On the campaign trail, President Trump promised to slash corporate taxes from 35 percent to 15 percent. The president has reportedly ordered his economic team to make his promise a reality.

During a meeting inside the Oval Office last week, Mr. Trump told staff he wants a massive tax cut to sell to the American people, the person said. It was less important to him if the plan loses revenue. Mr. Trump told his team to “get it done,” in time to release a plan by Wednesday.

The congressional Joint Committee on Taxation estimates that the president’s proposal could result in a loss of $2 trillion in tax revenue over the next ten years. The fulfillment of this campaign promise to cut taxes could potentially run afoul of another promise the president made.

During the campaign, Mr.
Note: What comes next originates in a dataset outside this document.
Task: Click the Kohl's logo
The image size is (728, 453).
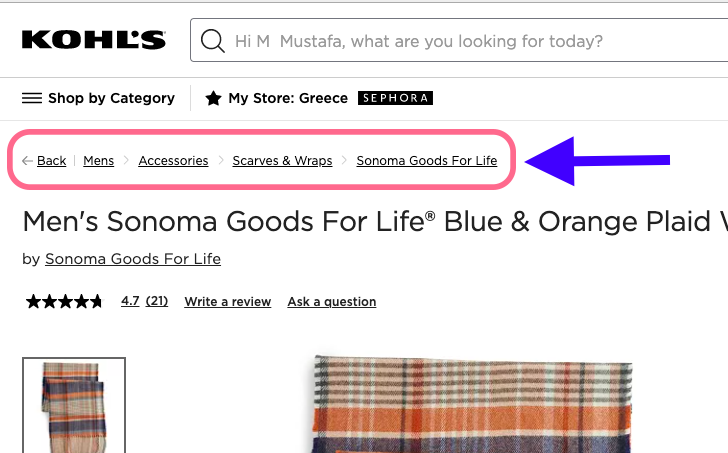Action: click(93, 41)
Trump boldly proclaimed he would eliminate the then-$19 trillion national debt “over a period of eight years.” This was almost certainly an exaggeration, but the principle of the president’s campaign promise is that his administration would not permit runaway deficits and debt as his predecessor did.
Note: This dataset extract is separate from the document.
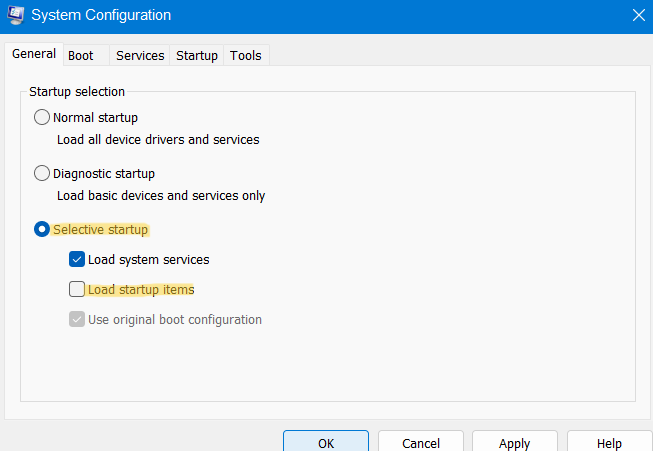This screenshot has width=653, height=451.
Task: Switch to the General tab
Action: tap(33, 54)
The impending announcement of tax cuts without plans for reducing government spending to cushion the loss of revenue will lead to large deficits in the short-term, violating the principle of debt reduction the president campaigned on. While the administration will argue — with merit — that the economic growth resulting from lower taxes will compensate for the loss of revenue, those are long-term results.

In the near-political future, President Trump will appear to run up the deficit and in doing so will cast the Republican Party as the party of fiscal hypocrisy. And there will be political consequences.
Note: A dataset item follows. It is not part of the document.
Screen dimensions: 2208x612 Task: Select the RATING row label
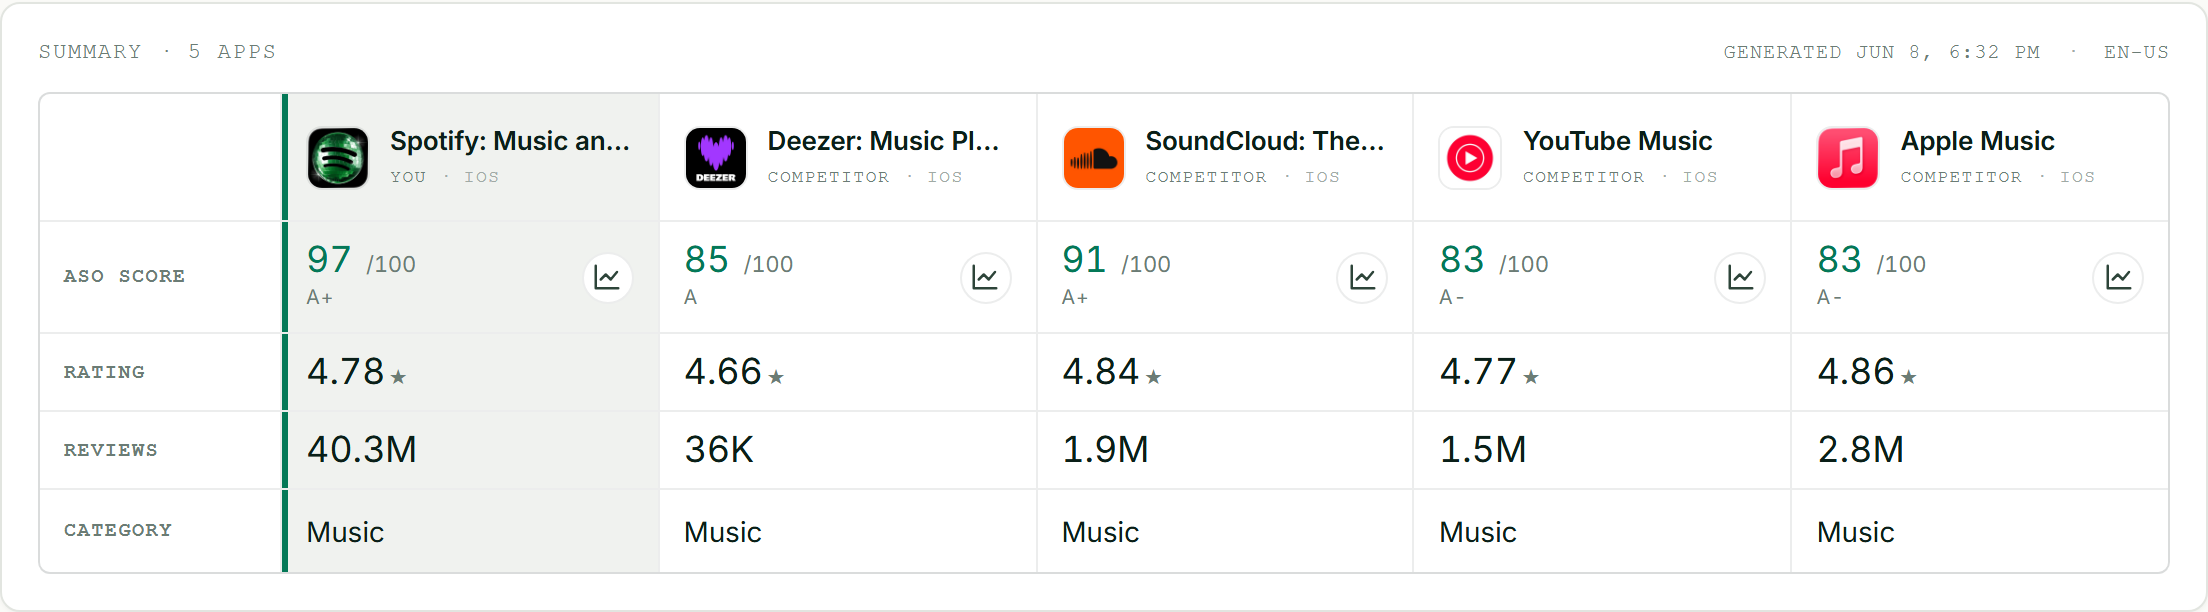pyautogui.click(x=104, y=372)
A massive cut to corporate tax rates is simply not going to sit well with the American people without complementary cuts to government spending. The Democrats will seize on the GOP’s apparent hypocrisy, and in addition to the Republican Party’s failure to keep other key campaign promises (where is the full repeal of Obamacare?), the picture painted in midterm elections will be decidedly anti-GOP.

If Republicans cannot keep basic campaign promises on Obamacare and on deficits, what justification will there be to keep them in office?

Further, as CR’s Daniel Horowitz has written previously, Republican plans for “tax reform” that do not tackle the problem of the debt fail to address the “challenge of our time.”

Debt is the challenge of our time, not taxes: Taxes used to be the most important domestic policy issue, not only because the tax structure determined how much money stayed in the private sector, but because it was the source of nourishment for the federal leviathan. As such, by cutting taxes, we’d accomplish both the goals of economic growth and limiting the size of government. That era is over. Debt, serviced by monetary manipulation, is the new nourishment of a much greater entitlement state than Reagan ever feared. That is the challenge of our time, much like taxes were the challenge of Reagan’s time. The lesson of the Bush years was that we succeeded on the tax issue but needed to begin work on spending, entitlements, and dependency. Instead, we have gone backwards.

President Trump has adamantly refused to contemplate entitlement reform. His administration is still advocating for a $1 trillion infrastructure plan. His recent proposed skinny budget still contains a $488 billion deficit.

The administration is not rising to the challenge of addressing America’s debt. While tax reform is necessary for economic growth, it is disappointing to see consideration of the deficit so callously tossed to the wayside.

Want to leave a tip?

We answer to you. Help keep our content free of advertisers and big tech censorship by leaving a tip today.
Want to join the conversation?
Already a subscriber?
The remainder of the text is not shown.